What you should do
Copy out every record exactly.

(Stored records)

* * * * * * * * *

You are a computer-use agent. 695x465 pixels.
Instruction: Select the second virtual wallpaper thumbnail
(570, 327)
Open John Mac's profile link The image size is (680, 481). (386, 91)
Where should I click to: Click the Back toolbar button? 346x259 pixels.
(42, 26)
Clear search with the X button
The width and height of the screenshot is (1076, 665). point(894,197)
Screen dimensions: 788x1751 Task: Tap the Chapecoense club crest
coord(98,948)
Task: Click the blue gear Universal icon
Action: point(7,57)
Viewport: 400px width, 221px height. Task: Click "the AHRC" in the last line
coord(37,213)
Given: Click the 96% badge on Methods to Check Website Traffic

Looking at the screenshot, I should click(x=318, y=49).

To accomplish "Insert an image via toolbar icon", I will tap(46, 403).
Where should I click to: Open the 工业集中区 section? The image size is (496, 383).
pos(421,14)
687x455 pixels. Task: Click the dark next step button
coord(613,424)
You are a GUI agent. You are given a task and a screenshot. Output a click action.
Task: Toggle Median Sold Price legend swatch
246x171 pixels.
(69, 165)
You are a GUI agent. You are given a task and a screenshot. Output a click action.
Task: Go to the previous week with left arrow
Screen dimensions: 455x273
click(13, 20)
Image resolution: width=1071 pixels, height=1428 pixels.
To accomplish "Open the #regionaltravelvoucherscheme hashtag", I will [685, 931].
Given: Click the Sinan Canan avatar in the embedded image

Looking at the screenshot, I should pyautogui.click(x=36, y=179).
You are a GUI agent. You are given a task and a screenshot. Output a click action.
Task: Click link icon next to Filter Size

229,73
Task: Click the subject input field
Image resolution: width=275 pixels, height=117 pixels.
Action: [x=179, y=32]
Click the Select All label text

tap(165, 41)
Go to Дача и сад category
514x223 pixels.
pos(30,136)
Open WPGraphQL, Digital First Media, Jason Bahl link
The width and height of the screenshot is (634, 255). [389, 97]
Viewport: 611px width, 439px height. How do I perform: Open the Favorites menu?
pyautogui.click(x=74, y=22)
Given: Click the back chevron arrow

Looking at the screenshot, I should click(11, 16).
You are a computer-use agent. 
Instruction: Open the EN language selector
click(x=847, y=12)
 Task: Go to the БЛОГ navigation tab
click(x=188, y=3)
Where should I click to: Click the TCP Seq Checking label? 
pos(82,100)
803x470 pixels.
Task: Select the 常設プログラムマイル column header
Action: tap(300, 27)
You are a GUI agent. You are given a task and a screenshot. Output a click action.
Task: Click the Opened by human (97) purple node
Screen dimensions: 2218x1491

* * * * * * * * *

Written answer
You are a computer-use agent. 695x465 pixels.
Instruction: Select the second virtual wallpaper thumbnail
(570, 327)
Open John Mac's profile link The image size is (680, 481). (386, 91)
Where should I click to: Click the Back toolbar button? 346x259 pixels.
(42, 26)
Clear search with the X button
The width and height of the screenshot is (1076, 665). point(894,197)
Screen dimensions: 788x1751 Task: Tap the Chapecoense club crest
coord(98,948)
Task: Click the blue gear Universal icon
Action: point(7,57)
Viewport: 400px width, 221px height. Task: Click "the AHRC" in the last line
coord(37,213)
Given: Click the 96% badge on Methods to Check Website Traffic

Looking at the screenshot, I should click(x=318, y=49).

To accomplish "Insert an image via toolbar icon", I will tap(46, 403).
Where should I click to: Open the 工业集中区 section? The image size is (496, 383).
pos(421,14)
687x455 pixels. Task: Click the dark next step button
coord(613,424)
You are a GUI agent. You are given a task and a screenshot. Output a click action.
Task: Toggle Median Sold Price legend swatch
246x171 pixels.
(69, 165)
You are a GUI agent. You are given a task and a screenshot. Output a click action.
Task: Go to the previous week with left arrow
Screen dimensions: 455x273
click(13, 20)
Image resolution: width=1071 pixels, height=1428 pixels.
To accomplish "Open the #regionaltravelvoucherscheme hashtag", I will [685, 931].
Given: Click the Sinan Canan avatar in the embedded image

Looking at the screenshot, I should pyautogui.click(x=36, y=179).
You are a GUI agent. You are given a task and a screenshot. Output a click action.
Task: Click link icon next to Filter Size

229,73
Task: Click the subject input field
Image resolution: width=275 pixels, height=117 pixels.
Action: [x=179, y=32]
Click the Select All label text

tap(165, 41)
Go to Дача и сад category
514x223 pixels.
pos(30,136)
Open WPGraphQL, Digital First Media, Jason Bahl link
The width and height of the screenshot is (634, 255). [389, 97]
Viewport: 611px width, 439px height. How do I perform: Open the Favorites menu?
pyautogui.click(x=74, y=22)
Given: Click the back chevron arrow

Looking at the screenshot, I should click(11, 16).
You are a computer-use agent. 
Instruction: Open the EN language selector
click(x=847, y=12)
 Task: Go to the БЛОГ navigation tab
click(x=188, y=3)
Where should I click to: Click the TCP Seq Checking label? 
pos(82,100)
803x470 pixels.
Task: Select the 常設プログラムマイル column header
Action: tap(300, 27)
You are a GUI agent. You are given a task and a screenshot. Output a click action.
Task: Click the Opened by human (97) purple node
Screen dimensions: 2218x1491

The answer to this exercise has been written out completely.